DATA FOR REVIEW below:

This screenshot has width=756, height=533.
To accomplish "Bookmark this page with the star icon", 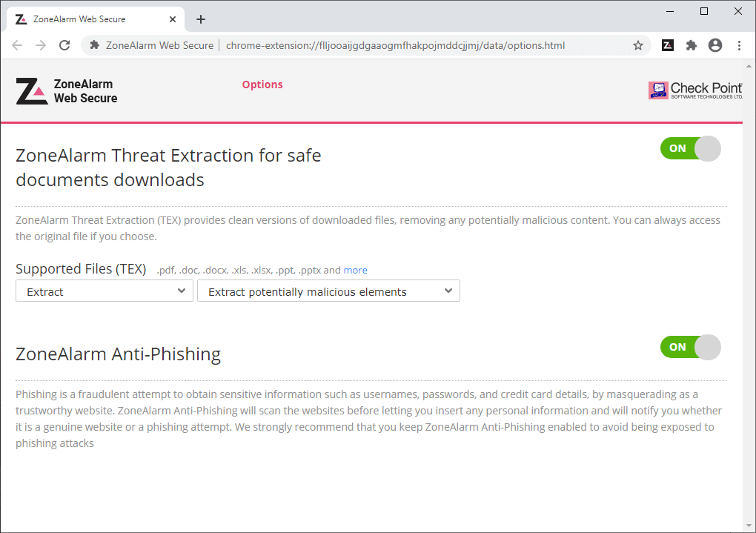I will [638, 45].
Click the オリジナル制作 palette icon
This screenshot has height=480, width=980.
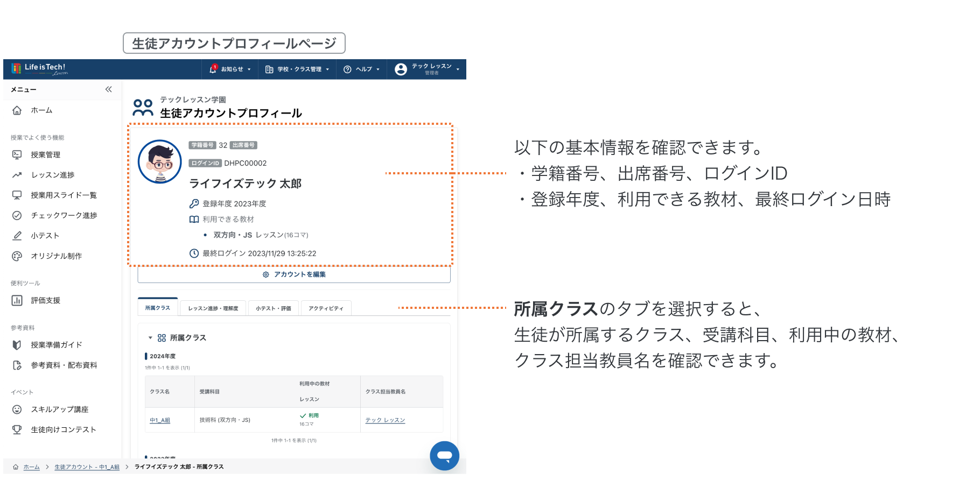point(17,256)
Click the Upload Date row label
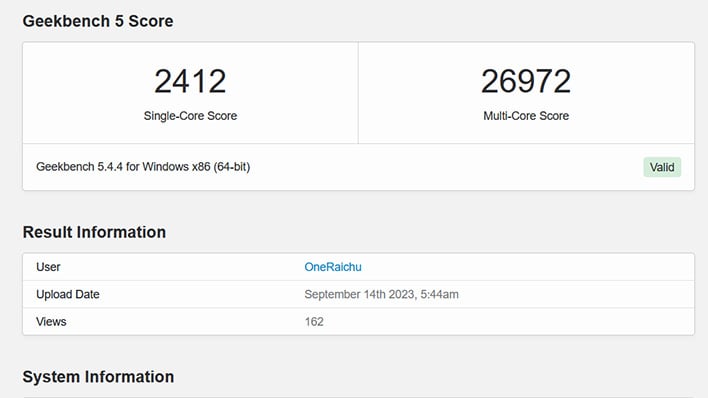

End of DATA FOR REVIEW.

- _REQUIRED WORK_: After locating the line that holds "Click the オリジナル制作 palette icon", output exactly the lines from it through the last line of the material above, inclusive, without pictures.

- _SOLUTION FOR THIS TASK_:
Click the オリジナル制作 palette icon
This screenshot has height=480, width=980.
point(17,256)
Click the Upload Date row label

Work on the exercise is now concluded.